Easy aerobic sessions are generally less problematic because intensity demands are lower, but even then many athletes notice poorer recovery or weaker second sessions later in the day if they avoid fuelling entirely.


That does not necessarily mean athletes need a full breakfast before a 5am bike ride. Many people simply do not tolerate that well. But introducing some carbohydrate during or shortly after the session often improves recovery quality significantly.


For harder sessions, carbohydrate availability becomes much more important. Threshold running, HYROX-specific conditioning and higher intensity work generally benefit from at least some carbohydrate intake before or during training.


The goal is not simply surviving today’s session. The goal is recovering well enough to continue producing quality work across the entire week.


Do You Need Gels During A HYROX Race?


Strictly speaking, probably not from a purely physiological perspective.


Most HYROX races are short enough that athletes should theoretically complete them with adequate glycogen stores if they have fuelled properly beforehand.

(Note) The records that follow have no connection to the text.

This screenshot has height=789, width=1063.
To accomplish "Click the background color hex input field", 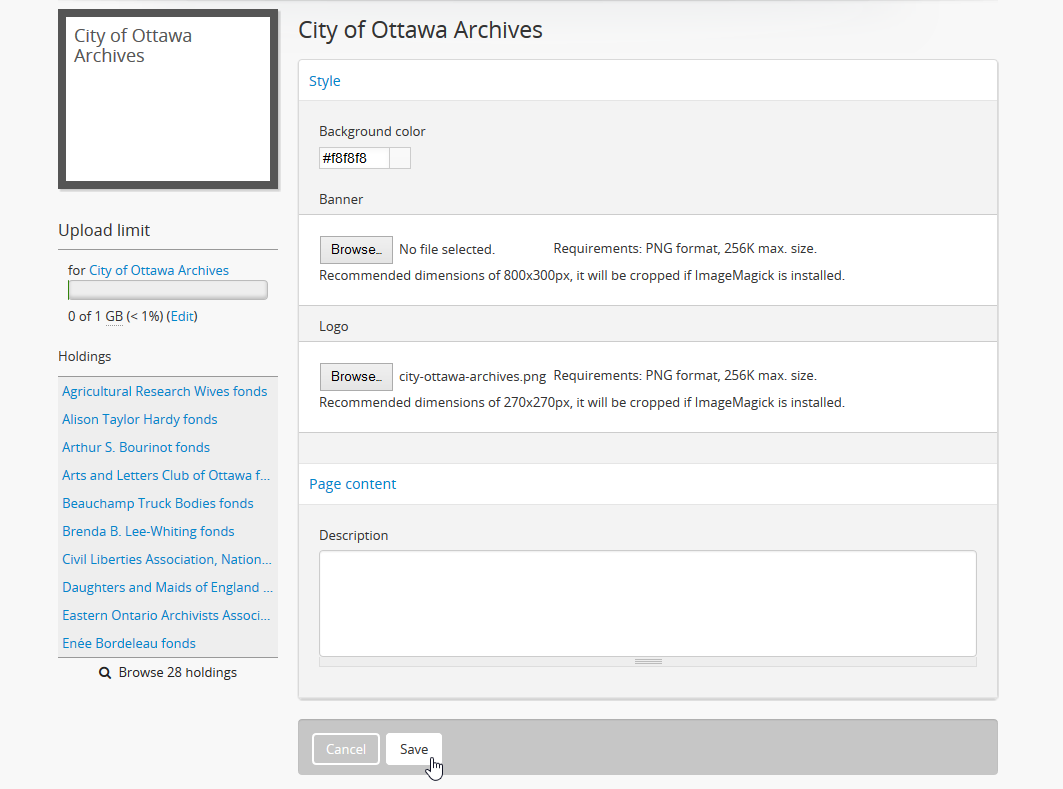I will point(353,158).
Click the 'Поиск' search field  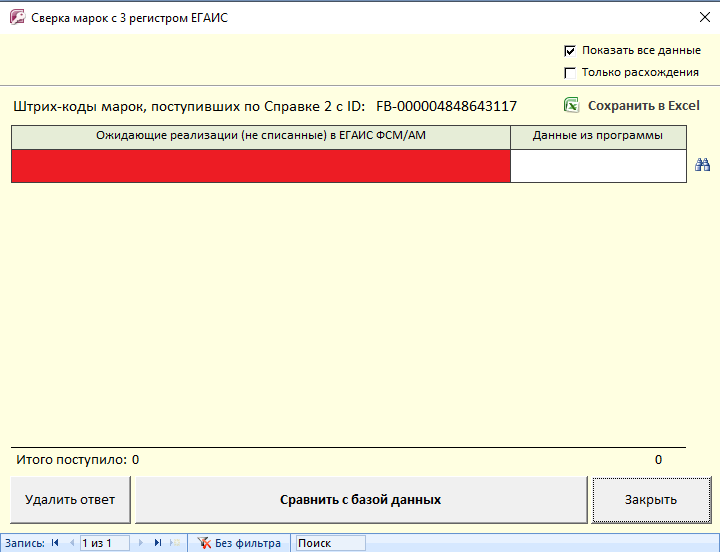click(x=330, y=543)
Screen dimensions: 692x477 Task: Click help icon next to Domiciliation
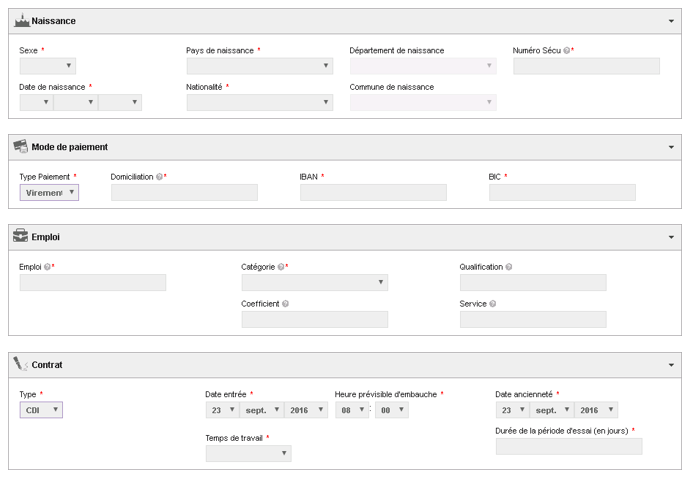point(159,177)
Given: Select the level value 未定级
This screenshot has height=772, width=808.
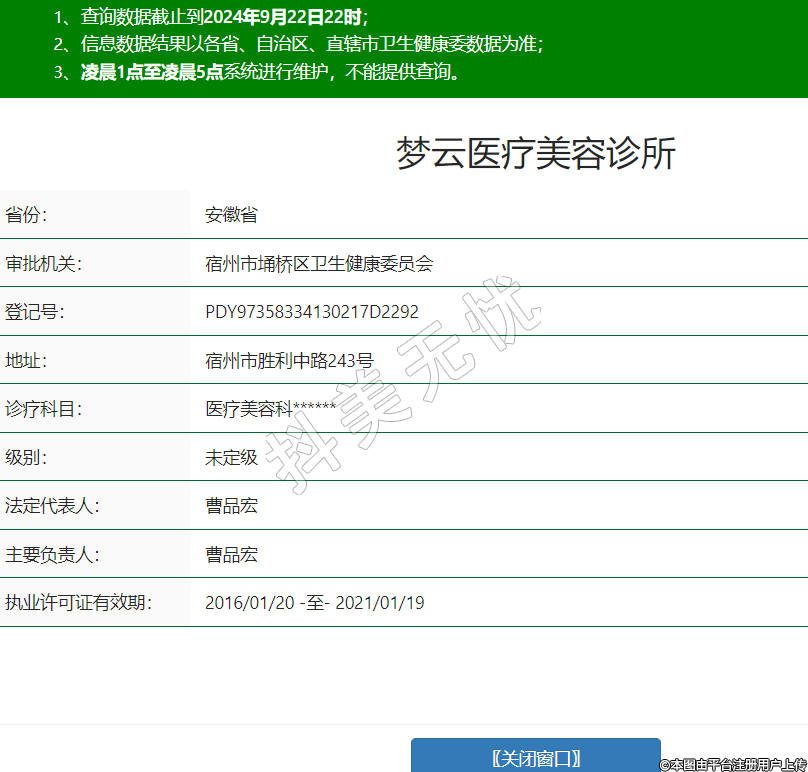Looking at the screenshot, I should [x=231, y=458].
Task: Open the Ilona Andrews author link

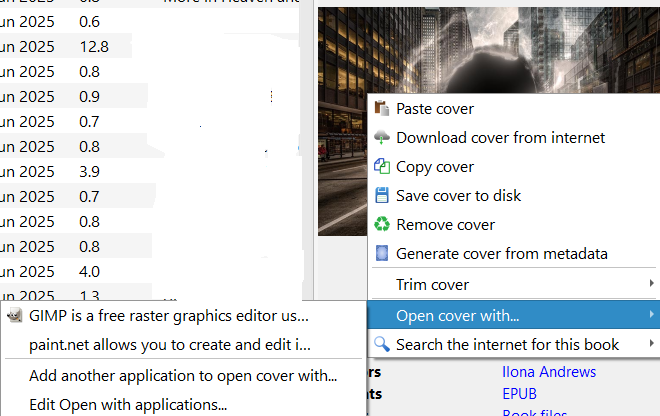Action: [548, 372]
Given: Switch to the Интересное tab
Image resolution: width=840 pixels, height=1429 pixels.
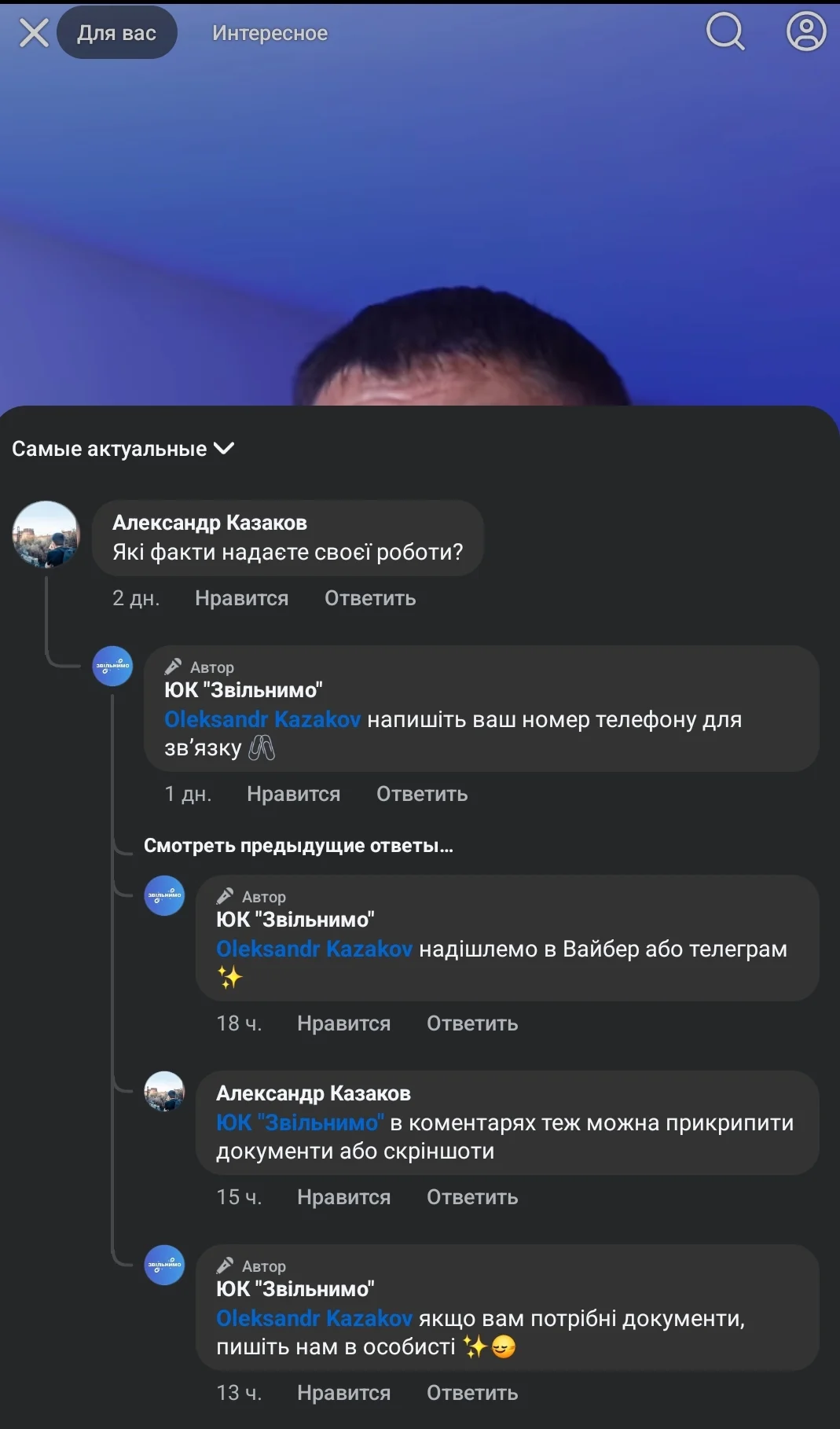Looking at the screenshot, I should click(270, 34).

Plenty of athletes race very well without taking any intra-race fuel.


That said, gels can still be useful.


Some of the benefit may simply be psychological. Carbohydrate mouth rinsing alone has shown performance benefits in endurance settings because the brain detects incoming fuel and alters perceived effort accordingly.


For athletes who tolerate gels well, there is very little downside beyond having to carry them. Even a small psychological boost late in the race can be valuable when fatigue starts building around lunges and wall balls.


Again though, trial it first. HYROX is difficult enough without discovering mid-race that your digestive system has officially resigned from the event.


The Basics Still Matter Most


Most athletes do not need a complicated nutrition strategy.


They need enough calories, enough protein, enough carbohydrates around training, decent hydration, good sleep and consistency over time. Those things will drive the overwhelming majority of progress.


Supplements, precise meal timing and advanced fuelling protocols only matter once the basics are already handled properly.


Unfortunately, the basics are repetitive and boring. Humans hate repetitive and boring things. People would rather buy neon powder with the word “elite” written on the side because it feels more exciting than going to bed on time and eating enough carbohydrates.


The boring stuff still works though. Annoyingly.